++++ Source records ++++
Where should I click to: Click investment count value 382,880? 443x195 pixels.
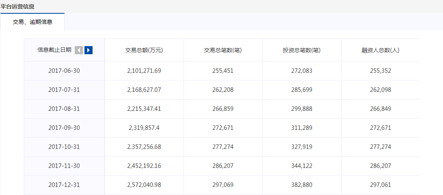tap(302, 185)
++++
++++ Source records ++++
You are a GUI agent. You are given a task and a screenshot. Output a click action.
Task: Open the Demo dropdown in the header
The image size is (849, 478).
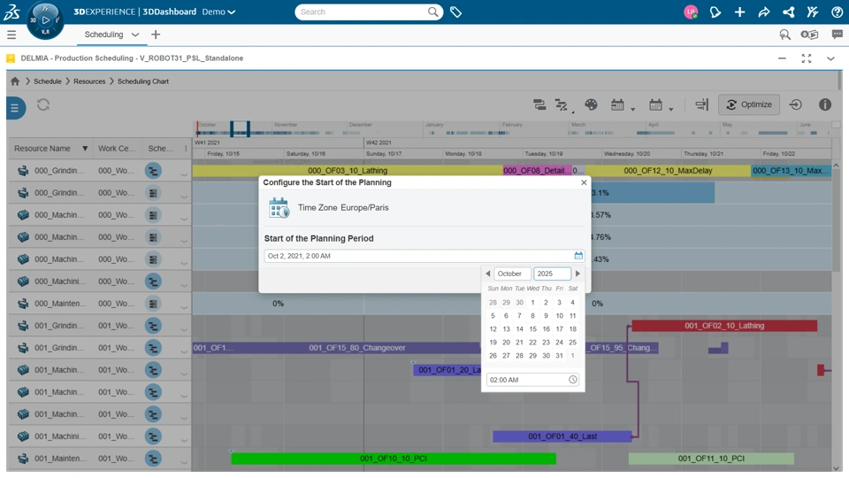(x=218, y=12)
++++
• **What to work on**
Write down the rows exactly, everything from the line that contains "You are a GUI" down to the line that contains "(x=218, y=12)", including both of those lines, and leave the pictures out of your answer.

• **Exercise solution**
You are a GUI agent. You are given a task and a screenshot. Output a click action.
Task: Open the Demo dropdown in the header
The image size is (849, 478).
(x=218, y=12)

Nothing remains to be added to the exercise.